What to work on
Your output should contain every record, unchanged.

Source data
◆ ◆ ◆
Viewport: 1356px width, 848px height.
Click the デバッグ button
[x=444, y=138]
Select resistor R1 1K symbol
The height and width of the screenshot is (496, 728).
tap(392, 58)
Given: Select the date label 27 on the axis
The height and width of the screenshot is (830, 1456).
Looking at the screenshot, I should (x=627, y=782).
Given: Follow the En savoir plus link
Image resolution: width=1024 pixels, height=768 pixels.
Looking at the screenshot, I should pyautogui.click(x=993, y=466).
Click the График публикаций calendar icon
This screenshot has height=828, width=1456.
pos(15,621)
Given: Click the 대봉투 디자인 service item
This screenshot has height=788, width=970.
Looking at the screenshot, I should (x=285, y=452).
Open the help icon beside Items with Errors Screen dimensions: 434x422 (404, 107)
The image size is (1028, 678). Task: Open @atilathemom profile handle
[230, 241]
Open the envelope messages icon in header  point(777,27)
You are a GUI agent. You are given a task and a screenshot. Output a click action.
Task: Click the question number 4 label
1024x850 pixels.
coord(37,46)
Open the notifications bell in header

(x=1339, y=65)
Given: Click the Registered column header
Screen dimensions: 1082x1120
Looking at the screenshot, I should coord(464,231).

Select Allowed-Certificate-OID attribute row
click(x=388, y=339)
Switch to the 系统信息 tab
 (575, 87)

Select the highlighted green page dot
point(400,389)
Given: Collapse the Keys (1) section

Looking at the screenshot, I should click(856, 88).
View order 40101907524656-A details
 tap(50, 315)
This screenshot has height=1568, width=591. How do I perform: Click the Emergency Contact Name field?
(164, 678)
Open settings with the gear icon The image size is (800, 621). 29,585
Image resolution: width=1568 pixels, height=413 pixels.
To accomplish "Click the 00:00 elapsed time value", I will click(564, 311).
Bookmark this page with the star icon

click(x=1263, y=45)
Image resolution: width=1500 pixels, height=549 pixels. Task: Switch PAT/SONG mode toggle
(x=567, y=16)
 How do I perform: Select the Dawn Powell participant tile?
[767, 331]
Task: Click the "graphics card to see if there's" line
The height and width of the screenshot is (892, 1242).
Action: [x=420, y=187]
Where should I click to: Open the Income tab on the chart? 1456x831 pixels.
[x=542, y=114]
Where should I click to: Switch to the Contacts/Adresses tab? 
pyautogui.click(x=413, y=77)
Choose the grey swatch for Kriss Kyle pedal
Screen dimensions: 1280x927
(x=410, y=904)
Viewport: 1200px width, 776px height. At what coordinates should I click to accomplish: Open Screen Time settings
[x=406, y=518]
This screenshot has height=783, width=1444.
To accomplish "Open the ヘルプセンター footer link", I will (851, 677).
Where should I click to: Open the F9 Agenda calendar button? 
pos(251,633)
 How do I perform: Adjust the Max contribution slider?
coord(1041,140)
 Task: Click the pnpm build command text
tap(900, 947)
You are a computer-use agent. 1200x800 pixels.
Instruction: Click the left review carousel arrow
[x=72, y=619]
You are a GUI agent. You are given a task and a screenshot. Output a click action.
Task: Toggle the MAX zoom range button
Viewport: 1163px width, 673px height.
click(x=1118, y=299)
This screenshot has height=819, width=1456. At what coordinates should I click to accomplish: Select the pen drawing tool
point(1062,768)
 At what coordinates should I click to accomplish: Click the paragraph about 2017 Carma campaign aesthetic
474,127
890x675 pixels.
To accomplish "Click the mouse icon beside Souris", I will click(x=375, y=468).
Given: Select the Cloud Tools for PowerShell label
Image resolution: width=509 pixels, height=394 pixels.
◆ ◆ ◆
Task response
Viewport: 1356px width, 848px height.
Click the デバッグ button
[x=444, y=138]
Select resistor R1 1K symbol
The height and width of the screenshot is (496, 728).
tap(392, 58)
Given: Select the date label 27 on the axis
The height and width of the screenshot is (830, 1456).
Looking at the screenshot, I should (x=627, y=782).
Given: Follow the En savoir plus link
Image resolution: width=1024 pixels, height=768 pixels.
Looking at the screenshot, I should pyautogui.click(x=993, y=466).
Click the График публикаций calendar icon
This screenshot has height=828, width=1456.
pos(15,621)
Given: Click the 대봉투 디자인 service item
This screenshot has height=788, width=970.
Looking at the screenshot, I should (x=285, y=452).
Open the help icon beside Items with Errors Screen dimensions: 434x422 (404, 107)
The image size is (1028, 678). Task: Open @atilathemom profile handle
[230, 241]
Open the envelope messages icon in header  point(777,27)
You are a GUI agent. You are given a task and a screenshot. Output a click action.
Task: Click the question number 4 label
1024x850 pixels.
coord(37,46)
Open the notifications bell in header

(x=1339, y=65)
Given: Click the Registered column header
Screen dimensions: 1082x1120
Looking at the screenshot, I should coord(464,231).

Select Allowed-Certificate-OID attribute row
click(x=388, y=339)
Switch to the 系统信息 tab
 (575, 87)

Select the highlighted green page dot
point(400,389)
Given: Collapse the Keys (1) section

Looking at the screenshot, I should click(856, 88).
View order 40101907524656-A details
 tap(50, 315)
This screenshot has height=1568, width=591. How do I perform: Click the Emergency Contact Name field?
(164, 678)
Open settings with the gear icon The image size is (800, 621). 29,585
Image resolution: width=1568 pixels, height=413 pixels.
To accomplish "Click the 00:00 elapsed time value", I will click(564, 311).
Bookmark this page with the star icon

click(x=1263, y=45)
Image resolution: width=1500 pixels, height=549 pixels. Task: Switch PAT/SONG mode toggle
(x=567, y=16)
 How do I perform: Select the Dawn Powell participant tile?
[767, 331]
Task: Click the "graphics card to see if there's" line
The height and width of the screenshot is (892, 1242).
Action: [x=420, y=187]
Where should I click to: Open the Income tab on the chart? 1456x831 pixels.
[x=542, y=114]
Where should I click to: Switch to the Contacts/Adresses tab? 
pyautogui.click(x=413, y=77)
Choose the grey swatch for Kriss Kyle pedal
Screen dimensions: 1280x927
(x=410, y=904)
Viewport: 1200px width, 776px height. At what coordinates should I click to accomplish: Open Screen Time settings
[x=406, y=518]
This screenshot has height=783, width=1444.
To accomplish "Open the ヘルプセンター footer link", I will (851, 677).
Where should I click to: Open the F9 Agenda calendar button? 
pos(251,633)
 How do I perform: Adjust the Max contribution slider?
coord(1041,140)
 Task: Click the pnpm build command text
tap(900, 947)
You are a computer-use agent. 1200x800 pixels.
Instruction: Click the left review carousel arrow
[x=72, y=619]
You are a GUI agent. You are given a task and a screenshot. Output a click action.
Task: Toggle the MAX zoom range button
Viewport: 1163px width, 673px height.
click(x=1118, y=299)
This screenshot has height=819, width=1456. At what coordinates should I click to accomplish: Select the pen drawing tool
point(1062,768)
 At what coordinates should I click to accomplish: Click the paragraph about 2017 Carma campaign aesthetic
474,127
890x675 pixels.
To accomplish "Click the mouse icon beside Souris", I will click(x=375, y=468).
Given: Select the Cloud Tools for PowerShell label
Image resolution: width=509 pixels, height=394 pixels.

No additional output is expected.